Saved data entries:
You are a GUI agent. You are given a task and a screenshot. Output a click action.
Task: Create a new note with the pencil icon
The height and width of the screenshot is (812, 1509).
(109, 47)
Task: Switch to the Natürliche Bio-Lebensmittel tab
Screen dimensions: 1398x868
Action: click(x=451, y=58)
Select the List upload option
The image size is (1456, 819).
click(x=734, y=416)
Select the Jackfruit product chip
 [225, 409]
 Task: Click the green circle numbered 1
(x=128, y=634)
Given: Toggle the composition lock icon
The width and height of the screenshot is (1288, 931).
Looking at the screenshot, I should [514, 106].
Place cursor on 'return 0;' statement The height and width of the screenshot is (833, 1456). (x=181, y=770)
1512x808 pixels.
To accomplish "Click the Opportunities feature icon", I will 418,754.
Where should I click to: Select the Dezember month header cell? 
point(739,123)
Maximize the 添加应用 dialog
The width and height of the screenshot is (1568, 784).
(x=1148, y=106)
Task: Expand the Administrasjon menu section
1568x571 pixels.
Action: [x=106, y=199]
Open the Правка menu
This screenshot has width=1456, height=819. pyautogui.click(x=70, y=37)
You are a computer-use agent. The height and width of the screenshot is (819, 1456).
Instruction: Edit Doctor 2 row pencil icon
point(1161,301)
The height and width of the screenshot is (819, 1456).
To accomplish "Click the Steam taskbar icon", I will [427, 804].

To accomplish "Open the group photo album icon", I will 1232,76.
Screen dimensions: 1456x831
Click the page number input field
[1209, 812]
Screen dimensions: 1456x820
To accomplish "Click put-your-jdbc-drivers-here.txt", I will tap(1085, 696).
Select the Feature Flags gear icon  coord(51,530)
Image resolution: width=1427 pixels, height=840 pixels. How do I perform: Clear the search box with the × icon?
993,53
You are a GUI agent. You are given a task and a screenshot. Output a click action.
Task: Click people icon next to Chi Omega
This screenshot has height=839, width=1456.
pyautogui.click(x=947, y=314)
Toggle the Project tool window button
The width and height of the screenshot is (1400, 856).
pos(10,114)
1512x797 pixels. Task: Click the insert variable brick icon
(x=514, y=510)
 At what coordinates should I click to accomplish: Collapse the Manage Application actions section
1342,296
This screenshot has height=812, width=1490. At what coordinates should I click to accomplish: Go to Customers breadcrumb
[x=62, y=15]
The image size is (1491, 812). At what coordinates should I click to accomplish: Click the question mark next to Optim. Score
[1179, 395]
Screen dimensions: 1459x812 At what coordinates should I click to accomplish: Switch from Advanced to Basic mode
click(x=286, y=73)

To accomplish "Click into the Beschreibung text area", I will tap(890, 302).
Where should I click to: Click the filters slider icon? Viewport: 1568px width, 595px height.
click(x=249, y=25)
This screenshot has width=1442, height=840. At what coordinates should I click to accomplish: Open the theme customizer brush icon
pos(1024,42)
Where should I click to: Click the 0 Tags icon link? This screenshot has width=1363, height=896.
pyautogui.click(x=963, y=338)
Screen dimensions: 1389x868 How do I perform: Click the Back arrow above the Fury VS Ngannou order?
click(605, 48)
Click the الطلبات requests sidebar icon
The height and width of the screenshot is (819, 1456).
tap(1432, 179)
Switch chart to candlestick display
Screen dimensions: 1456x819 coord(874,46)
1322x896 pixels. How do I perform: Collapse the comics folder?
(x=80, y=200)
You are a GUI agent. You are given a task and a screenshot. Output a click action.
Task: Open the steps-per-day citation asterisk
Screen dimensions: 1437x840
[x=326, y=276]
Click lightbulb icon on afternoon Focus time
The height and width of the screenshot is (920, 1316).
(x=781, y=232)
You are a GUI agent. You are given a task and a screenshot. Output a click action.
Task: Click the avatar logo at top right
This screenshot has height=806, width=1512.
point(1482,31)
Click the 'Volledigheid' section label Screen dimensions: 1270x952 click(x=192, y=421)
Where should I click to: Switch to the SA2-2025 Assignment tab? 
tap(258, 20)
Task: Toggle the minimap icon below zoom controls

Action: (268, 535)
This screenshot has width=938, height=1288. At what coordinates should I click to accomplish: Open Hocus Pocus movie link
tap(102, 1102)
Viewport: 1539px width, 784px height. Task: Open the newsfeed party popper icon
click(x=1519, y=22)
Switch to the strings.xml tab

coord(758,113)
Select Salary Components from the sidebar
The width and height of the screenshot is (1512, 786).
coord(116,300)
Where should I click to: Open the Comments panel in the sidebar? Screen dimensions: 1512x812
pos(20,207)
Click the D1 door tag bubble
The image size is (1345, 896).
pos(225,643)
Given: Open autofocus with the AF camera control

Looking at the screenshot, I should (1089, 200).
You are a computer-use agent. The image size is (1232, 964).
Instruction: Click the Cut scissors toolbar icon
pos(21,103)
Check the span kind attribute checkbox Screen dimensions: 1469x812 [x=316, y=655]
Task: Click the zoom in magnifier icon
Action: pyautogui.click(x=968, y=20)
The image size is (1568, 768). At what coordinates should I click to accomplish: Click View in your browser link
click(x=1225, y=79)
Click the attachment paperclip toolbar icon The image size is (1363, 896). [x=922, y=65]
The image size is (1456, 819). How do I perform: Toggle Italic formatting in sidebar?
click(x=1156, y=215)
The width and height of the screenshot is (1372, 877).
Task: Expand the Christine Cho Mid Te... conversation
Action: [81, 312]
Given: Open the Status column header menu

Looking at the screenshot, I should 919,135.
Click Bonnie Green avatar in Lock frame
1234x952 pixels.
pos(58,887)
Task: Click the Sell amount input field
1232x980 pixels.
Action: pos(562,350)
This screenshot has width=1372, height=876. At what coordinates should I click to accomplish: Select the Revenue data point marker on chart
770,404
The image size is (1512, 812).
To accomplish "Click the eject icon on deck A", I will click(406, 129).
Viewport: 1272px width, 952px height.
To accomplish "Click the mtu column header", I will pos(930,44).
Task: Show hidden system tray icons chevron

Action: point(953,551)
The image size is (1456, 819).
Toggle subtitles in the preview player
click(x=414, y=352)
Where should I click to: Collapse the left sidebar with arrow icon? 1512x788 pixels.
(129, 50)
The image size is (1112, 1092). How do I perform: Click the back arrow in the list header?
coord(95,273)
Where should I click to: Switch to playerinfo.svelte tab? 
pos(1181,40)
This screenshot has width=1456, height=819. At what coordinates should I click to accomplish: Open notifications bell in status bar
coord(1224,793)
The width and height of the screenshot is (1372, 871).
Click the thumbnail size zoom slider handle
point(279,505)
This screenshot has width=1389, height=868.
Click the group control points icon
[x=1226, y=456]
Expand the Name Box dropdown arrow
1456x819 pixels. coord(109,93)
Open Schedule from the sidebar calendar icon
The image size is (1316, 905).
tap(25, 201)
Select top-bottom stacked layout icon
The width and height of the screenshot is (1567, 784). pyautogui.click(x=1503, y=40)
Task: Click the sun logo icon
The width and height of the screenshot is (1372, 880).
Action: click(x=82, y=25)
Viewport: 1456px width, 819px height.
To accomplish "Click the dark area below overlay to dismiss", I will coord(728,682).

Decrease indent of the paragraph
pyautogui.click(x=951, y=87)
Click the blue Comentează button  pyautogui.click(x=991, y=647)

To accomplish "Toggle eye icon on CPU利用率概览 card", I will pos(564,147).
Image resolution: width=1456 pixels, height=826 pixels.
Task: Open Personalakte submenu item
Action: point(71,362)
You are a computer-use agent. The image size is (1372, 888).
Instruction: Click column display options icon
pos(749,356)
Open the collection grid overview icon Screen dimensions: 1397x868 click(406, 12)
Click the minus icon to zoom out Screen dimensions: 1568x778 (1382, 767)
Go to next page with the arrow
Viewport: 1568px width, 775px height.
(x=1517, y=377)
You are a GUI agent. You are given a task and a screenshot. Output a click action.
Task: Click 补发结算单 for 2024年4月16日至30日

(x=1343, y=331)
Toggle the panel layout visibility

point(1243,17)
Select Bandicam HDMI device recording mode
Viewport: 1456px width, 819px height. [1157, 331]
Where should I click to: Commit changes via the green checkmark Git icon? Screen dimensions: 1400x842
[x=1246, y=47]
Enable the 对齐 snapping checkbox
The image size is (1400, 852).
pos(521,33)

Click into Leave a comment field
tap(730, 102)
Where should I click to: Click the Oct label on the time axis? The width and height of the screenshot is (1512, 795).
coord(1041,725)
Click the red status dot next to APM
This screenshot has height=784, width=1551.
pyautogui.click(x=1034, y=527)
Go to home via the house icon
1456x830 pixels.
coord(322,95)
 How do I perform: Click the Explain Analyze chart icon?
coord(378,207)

(EXERCISE DETAILS)
How many lines of the entries hold the word "area"? Respond with the number alone.

(EXERCISE RESPONSE)
2